§ **What you will do**: Echo the part of the material that opens with the line containing "You are a GUI" and closes at the end of the material, including both ends, and leave the pictures out of your answer.

----

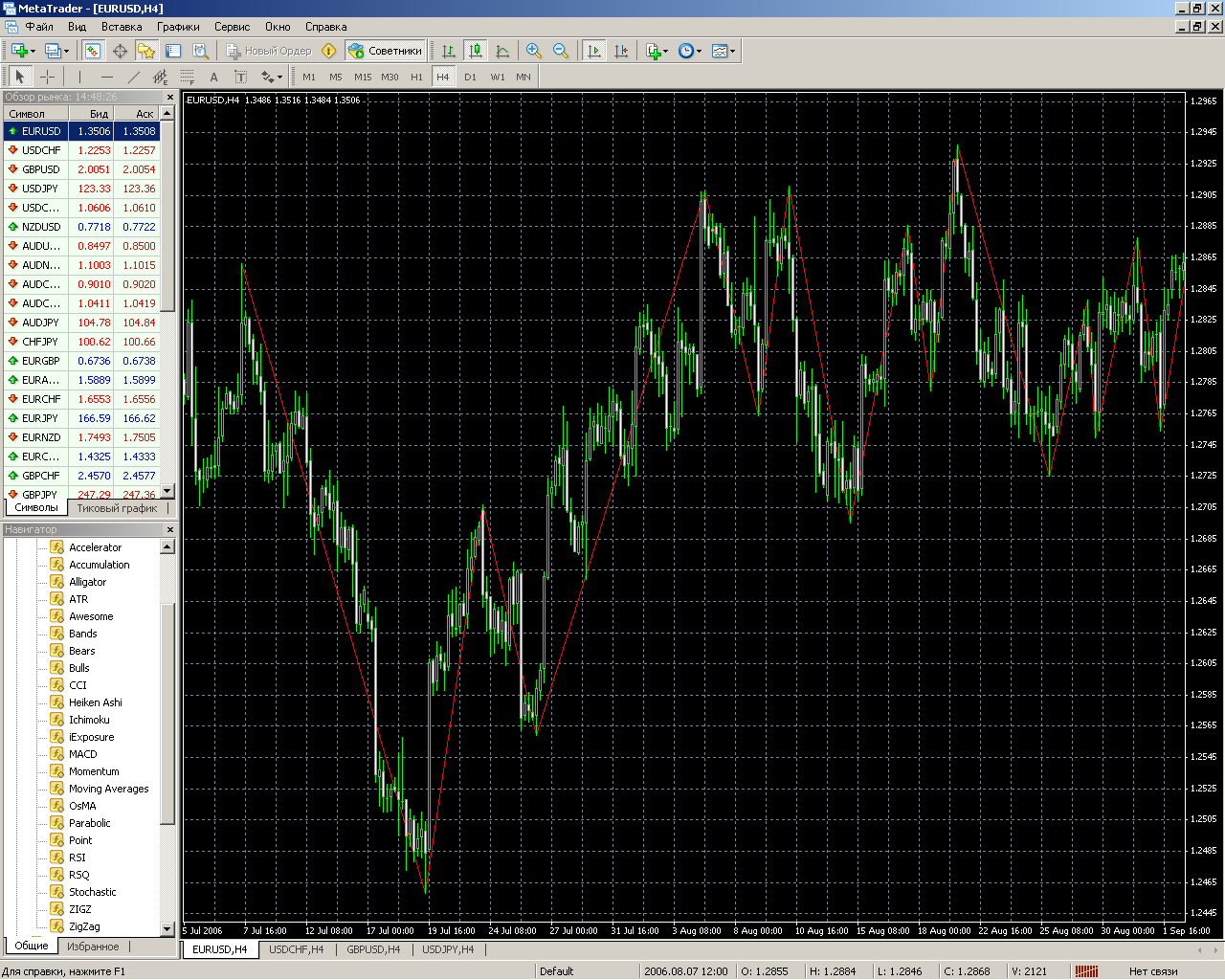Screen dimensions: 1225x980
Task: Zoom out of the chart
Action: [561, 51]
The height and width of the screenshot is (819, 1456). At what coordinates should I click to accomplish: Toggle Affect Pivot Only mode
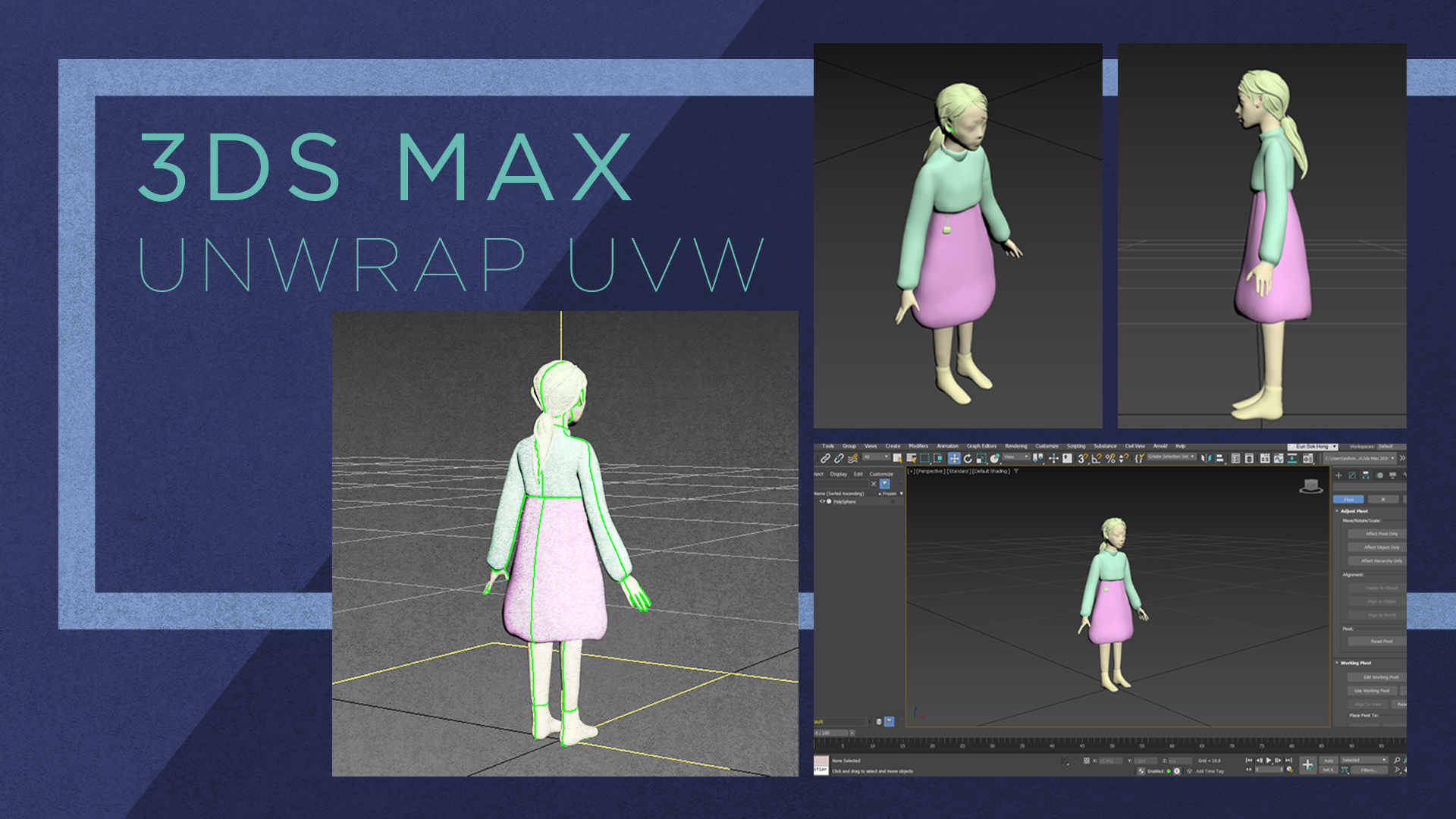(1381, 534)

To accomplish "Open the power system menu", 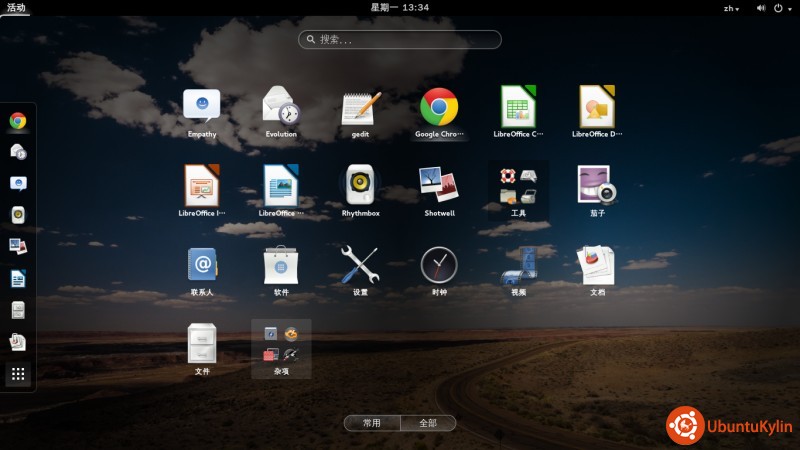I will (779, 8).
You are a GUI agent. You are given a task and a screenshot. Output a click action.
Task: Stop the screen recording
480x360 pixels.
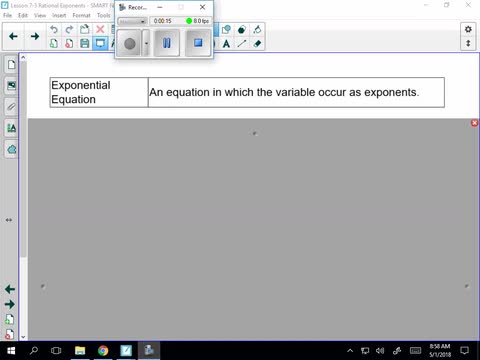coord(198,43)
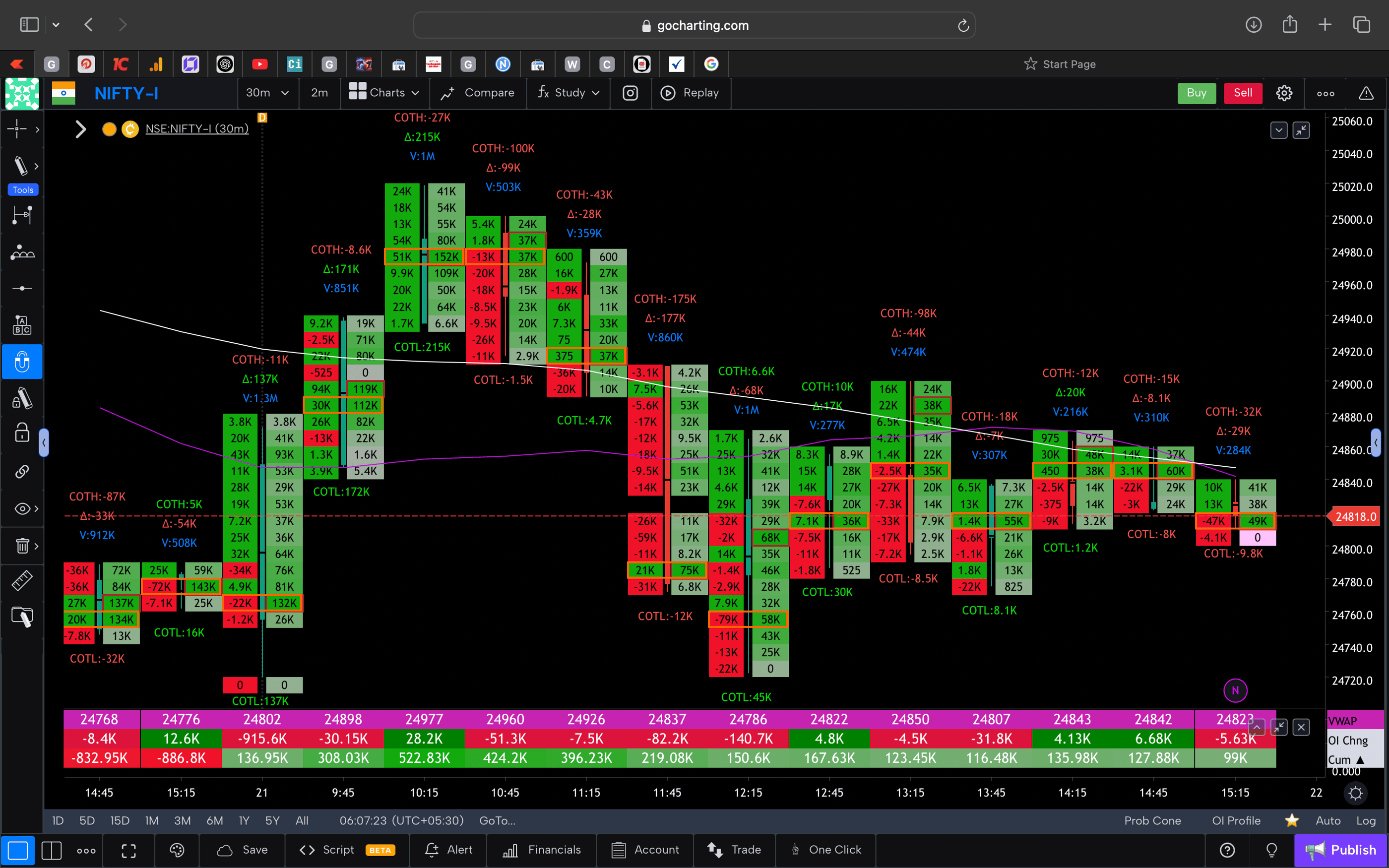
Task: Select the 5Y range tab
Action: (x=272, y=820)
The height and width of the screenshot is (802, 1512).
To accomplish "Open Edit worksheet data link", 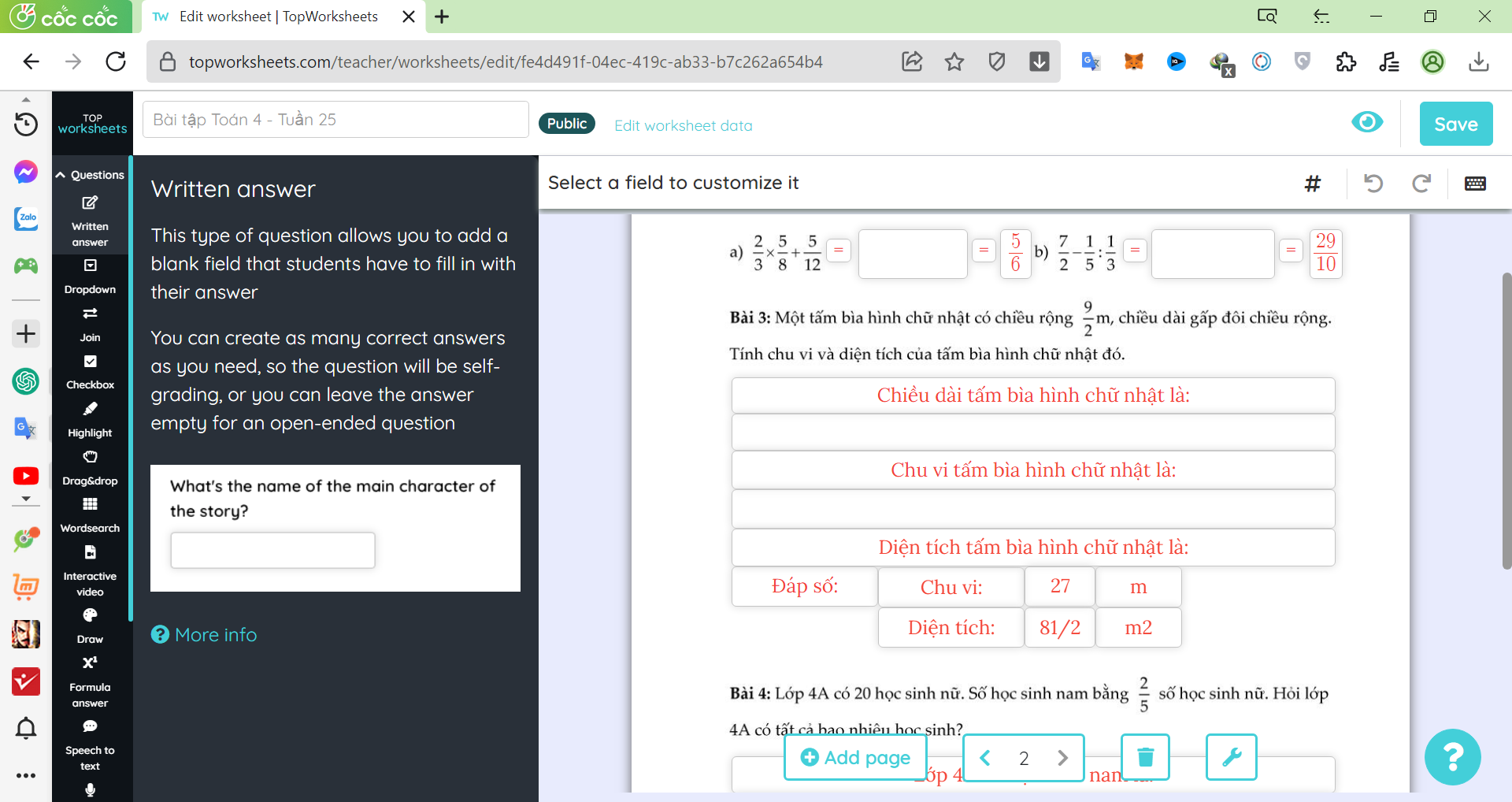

----

§ **Reply**:
You are a GUI agent. You are given a task and a screenshot. Output a click action.
Task: Stop the screen recording
480x360 pixels.
coord(198,43)
Task: Select the 5Y range tab
Action: (x=272, y=820)
The height and width of the screenshot is (802, 1512).
To accomplish "Open Edit worksheet data link", 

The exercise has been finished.